The DCA began work on creating the list by holding a Pharmacy Security Summit in January 2012, and a follow-up summit in September.
Participants included representatives of chain and independent pharmacies, healthcare systems, drug manufacturers, academics, and law enforcement agencies such as the U.S. Drug Enforcement Administration and the State Commission on Investigation. Members of the Board of Pharmacy members and DCA Enforcement Bureau also participated.
The process included “an assessment of the various logistical and personnel concerns of large and small pharmacies, as well as the needs of pharmacies in New Jersey’s urban, suburban, and rural areas,” as well as “an assessment of today’s realities in the areas of crime and the illegal diversion of prescription drugs,” the DCA said in a news release this morning.
During 2012, New Jersey pharmacies reported nine armed robberies, seven incidents of break-ins or customer theft, and 24 incidents of theft by pharmacy employees.
There are 2,128 pharmacies in New Jersey.
You can find the entire list here: “ Best Practices for Pharmacy Security ”
· New Jersey pharmacies are required by regulation to maintain a monitored security system.
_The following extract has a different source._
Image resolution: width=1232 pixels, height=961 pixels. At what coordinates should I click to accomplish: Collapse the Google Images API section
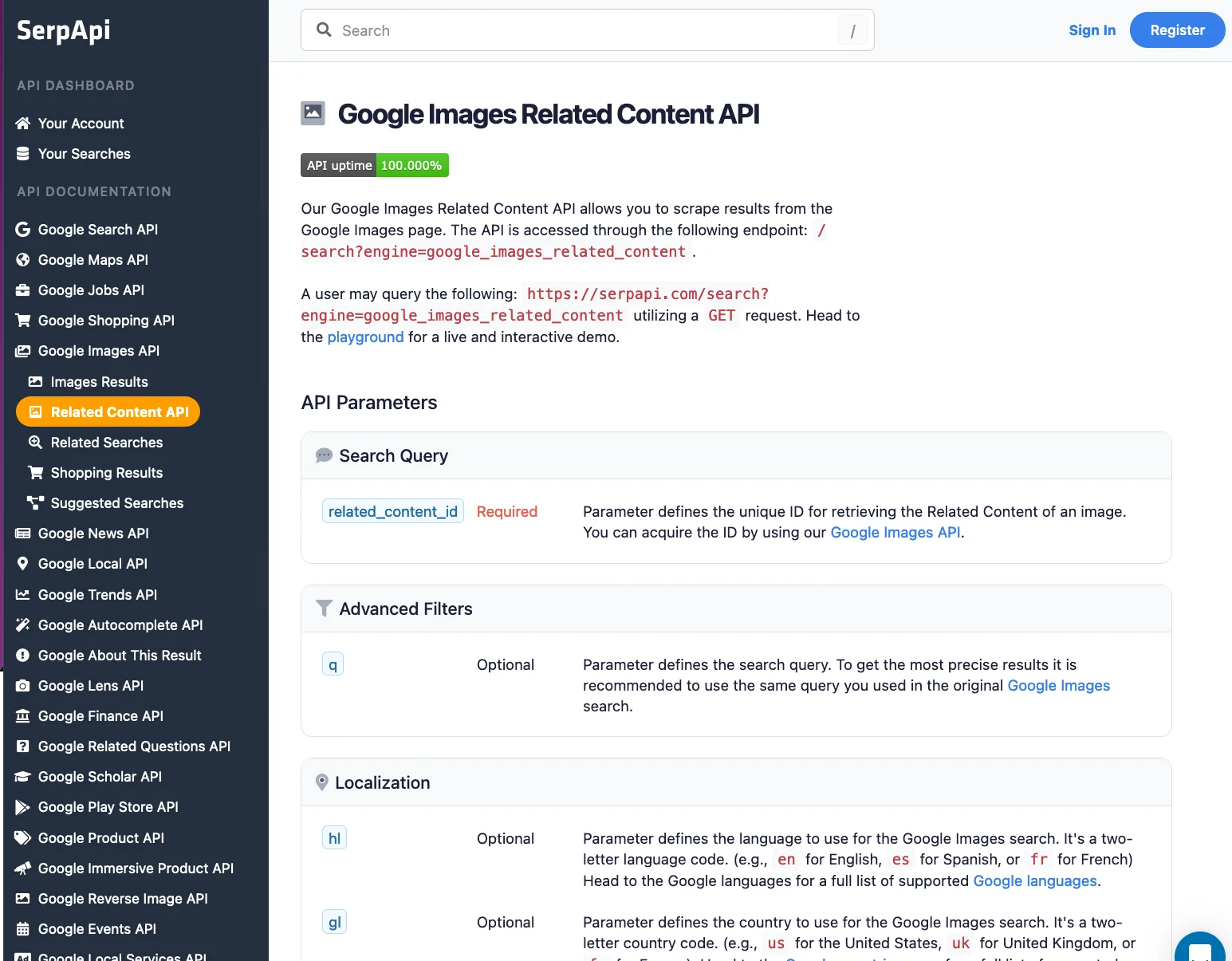pos(98,351)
The Best Practices more specifically recommend a system with a cellular backup in case of power outages or attempts to disable the system. They also recommend video surveillance in certain areas of the pharmacy; physical barriers; height markers – to help identify suspects – at exit doors; and other basic physical security measures.
· Pharmacies should maintain a perpetual inventory of all drugs identified as having a high potential for abuse or a high street value. The inventory should include specific information, logged each time a quantity of the drugs is received or dispensed. Pharmacists should verify the inventory’s accuracy once per month, with a manual review of all records related to certain drugs. If the pharmacy employs more than one pharmacist, the same pharmacist should not conduct the monthly verification count during consecutive months.
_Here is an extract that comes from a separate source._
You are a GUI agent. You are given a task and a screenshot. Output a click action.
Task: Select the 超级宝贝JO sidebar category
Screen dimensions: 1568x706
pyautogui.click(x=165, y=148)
· If a pharmacist has a substantiated concern that a specific doctor may be indiscriminately prescribing Controlled Dangerous Substances, the pharmacist should report the concern to the Board of Medical Examiners and the New Jersey Prescription Monitoring Program.
· If a pharmacist suspects a prescription may be forged or altered, he or she should call the doctor’s office to confirm the prescription. The pharmacist can ask the doctor’s office for a faxed confirmation of the prescription. Before calling, the pharmacist should independently verify the doctor’s phone number and check whether it matches the number on the prescription.
· If a pharmacist is unfamiliar with a patient who picks up a Controlled Dangerous Substance prescription, the pharmacist should require photo identification at the time of purchase. Photocopies of the identification should be stapled to the original prescription or scanned into the computer profile.
· Written prescription blanks should not be kept where consumers can reach them or see confidential patient information.
· Drugs classified as Schedule II and Schedule III Controlled Dangerous Substances should be kept in a safe or locked refrigerator. Only licensed pharmacists should be permitted to access the safe. Will-call bins for Schedule II and Schedule III CDS should be located in the pharmacy’s secured prescription area, within the pharmacist’s unobstructed view.
· Pharmacies should have a secure area for receiving packages known to contain CDS. Pharmacies should receive such shipments only during posted store hours, when a pharmacist is present to accept and sign for the delivery.
· All pharmacists should register with the New Jersey Prescription Monitoring Program, and regularly access it when filling prescriptions in order to identify possible doctor-shopping or abuse. The NJPMP, maintained by the Division of Consumer Affairs, is a database that tracks the prescription sale of Controlled Dangerous Substances and Human Growth Hormone.